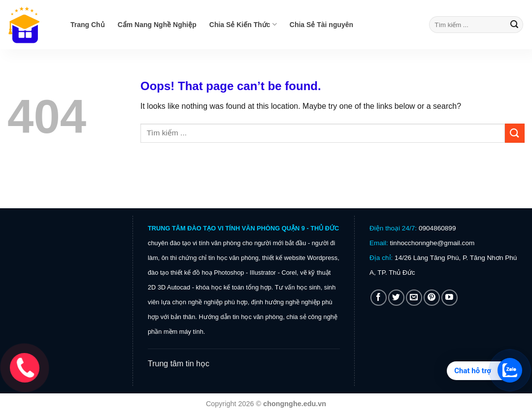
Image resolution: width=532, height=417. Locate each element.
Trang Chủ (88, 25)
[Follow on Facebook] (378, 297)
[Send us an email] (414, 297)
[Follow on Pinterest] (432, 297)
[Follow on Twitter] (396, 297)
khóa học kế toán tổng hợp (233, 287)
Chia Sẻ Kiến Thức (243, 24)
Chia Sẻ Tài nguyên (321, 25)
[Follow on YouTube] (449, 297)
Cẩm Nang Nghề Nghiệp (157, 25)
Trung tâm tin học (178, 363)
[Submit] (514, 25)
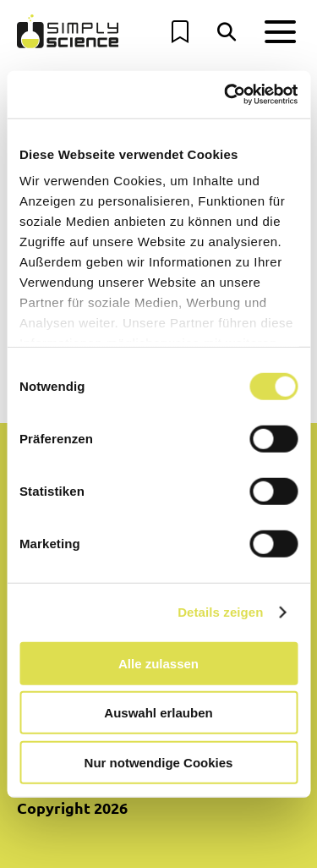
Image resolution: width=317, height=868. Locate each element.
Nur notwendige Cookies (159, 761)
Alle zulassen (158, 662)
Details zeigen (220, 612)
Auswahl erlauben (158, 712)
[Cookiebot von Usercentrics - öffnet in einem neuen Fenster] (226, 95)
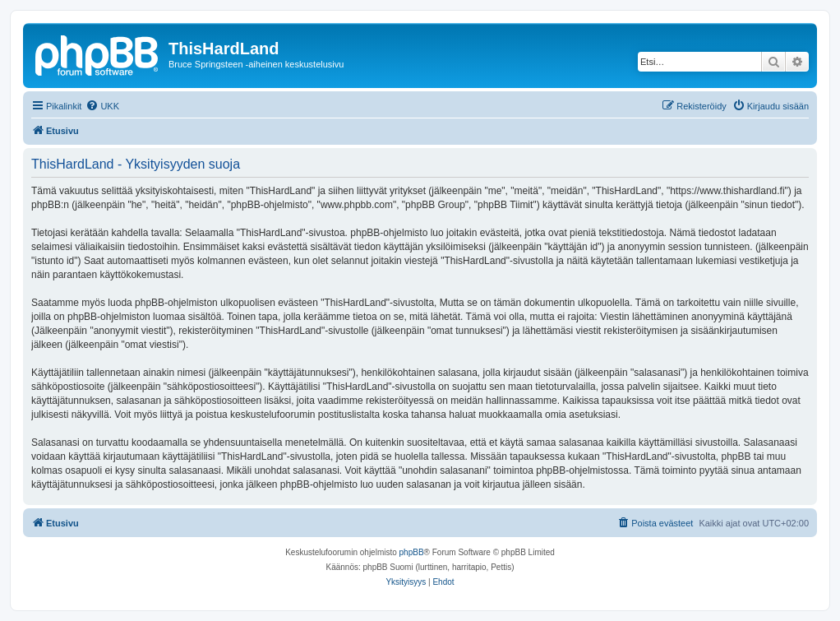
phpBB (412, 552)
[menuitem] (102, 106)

**EXERCISE TASK:** Pick out every row above that contains the string "width" and copy each one in full.

**WORKED SOLUTION:**
Image resolution: width=532, height=417. Locate each element.
Image resolution: width=317, height=868. Locate each element.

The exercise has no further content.